Barocco genovese, contemporaneo internazionale e contaminazioni sul tema
È la Chiesa post Concilio di Trento ad aver “piegato” il Barocco alle proprie esigenze, insegnando al mondo intero come in un imprinting potentemente “decorativo” potesse essere sotteso un metodo narrativo profondo. Mai fine a sé stesso. Di pari passo col tema di fondo c’è quindi un Palazzo Spinola di Luccoli baroccheggiante da vivere. Così giocano bene con lo spazio e con la volta affrescata i grossi teli di Thomas Berra; mentre un certo Marco Siciliano quel Barocco pare prenderlo in contropiede. Sironi ce lo presenta come il più «Warbughiano» dei presenti. Un «Accumulatore d’immagini», alla maniera di Aby Warburg, che mappa e ricama su tenda le ferite altrui, individuate nella via crucis di cerotti spersi e sparsi per Milano. Un’organza leggera, scivolata a terra, con le sue pieghe che sanno di accettazione fisica più che di ascensione divina.
Dietro un linguaggio diviso tra ornamento e cliché si nasconde Matteo De Nando. E il suo discorso funziona. Particolarmente nelle piccole dimensioni di un lavoro che maschera per semplicità esecutiva, ciò che in realtà è una certosina, ossessionante, creazione di un finto strato di pluriball. Il più classico degli antistress è far scoppiare bolla dopo bolla. Per De Nando è generarne una dopo l’altra con la materia cromatica.
L’ornamento pare essere la valvola di sfogo di chi si accanisce sulla composizione, sfoderando impegno e pazienza al limite del compulsivo. Pensate a chi si dedica a lavori come l’uncinetto. O a chi, anche senza sferruzzare, si dedica a un progetto che ha senso solo nella successione/unione di ciascuna delle sue parti. C’è un po’ di Villa Croce – poteva mancare un filo diretto con il “Palais de Tokyo” dei caruggi? – sintetizzata nei contenitori in vetro di Murano pieni dei residui di gomma, con cui Nuvola Ravera ha cancellato i muri delle sale del museo. Per volumi e colori, il risultato si gioca rischiosamente l’effetto complemento d’arredo; corroborato peraltro da un certo dinamismo, dato da quantità di gomma diverse in base alle dimensioni della superficie trattata. E noi abbiamo un debole per chi rischia, puntando sull’abilità nel produrre un equilibrio pratico-teorico vincente. A mani basse.

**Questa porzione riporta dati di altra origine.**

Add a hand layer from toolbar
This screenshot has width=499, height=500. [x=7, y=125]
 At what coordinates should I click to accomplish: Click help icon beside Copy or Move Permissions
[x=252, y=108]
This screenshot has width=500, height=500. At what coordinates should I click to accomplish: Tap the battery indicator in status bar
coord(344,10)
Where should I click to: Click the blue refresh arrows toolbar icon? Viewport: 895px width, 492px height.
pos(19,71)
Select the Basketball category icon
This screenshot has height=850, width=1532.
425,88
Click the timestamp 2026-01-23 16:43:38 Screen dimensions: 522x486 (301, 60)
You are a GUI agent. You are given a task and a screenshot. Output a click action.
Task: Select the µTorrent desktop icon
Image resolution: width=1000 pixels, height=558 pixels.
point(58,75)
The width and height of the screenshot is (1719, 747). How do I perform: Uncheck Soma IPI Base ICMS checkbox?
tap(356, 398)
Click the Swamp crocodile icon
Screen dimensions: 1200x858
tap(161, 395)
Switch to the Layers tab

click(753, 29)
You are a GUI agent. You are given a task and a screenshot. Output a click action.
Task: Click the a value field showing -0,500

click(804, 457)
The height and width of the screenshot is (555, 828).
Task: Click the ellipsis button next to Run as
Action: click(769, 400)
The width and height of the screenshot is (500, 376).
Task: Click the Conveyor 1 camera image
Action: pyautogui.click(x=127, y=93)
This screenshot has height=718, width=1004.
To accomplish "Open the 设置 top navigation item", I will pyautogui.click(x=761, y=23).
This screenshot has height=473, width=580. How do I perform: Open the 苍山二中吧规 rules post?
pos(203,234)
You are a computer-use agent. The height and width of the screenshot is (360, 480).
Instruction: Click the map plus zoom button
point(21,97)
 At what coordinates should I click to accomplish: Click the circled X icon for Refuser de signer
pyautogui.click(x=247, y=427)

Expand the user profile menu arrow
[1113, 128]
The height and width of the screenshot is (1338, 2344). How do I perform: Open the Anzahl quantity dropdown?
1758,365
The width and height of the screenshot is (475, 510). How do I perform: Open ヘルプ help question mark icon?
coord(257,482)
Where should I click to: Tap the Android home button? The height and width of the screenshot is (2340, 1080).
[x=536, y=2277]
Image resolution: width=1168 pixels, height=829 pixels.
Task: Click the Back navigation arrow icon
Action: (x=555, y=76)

Contraltare di ogni rischio è una sicurezza di nome Flavia Albu. Colei che più spassionatamente di tutti prova a fondersi col luogo: una grossa tela, una pittura dalla gestualità fluttuante come il panno che pare caduto a terra dal nulla. Un’istallazione amabilmente “di maniera”, il fine pasto che ti aspetti in un menù che fin lì ti ha dato molte soddisfazioni. Fortuna sta subito di fronte, perché entrare nel salone maggiore, alzare anche solo per sbaglio gli occhi e vedere la volta azzurro spugnato fa orrore. Si, orrore. Forse non dovevamo, ma l’abbiamo detto.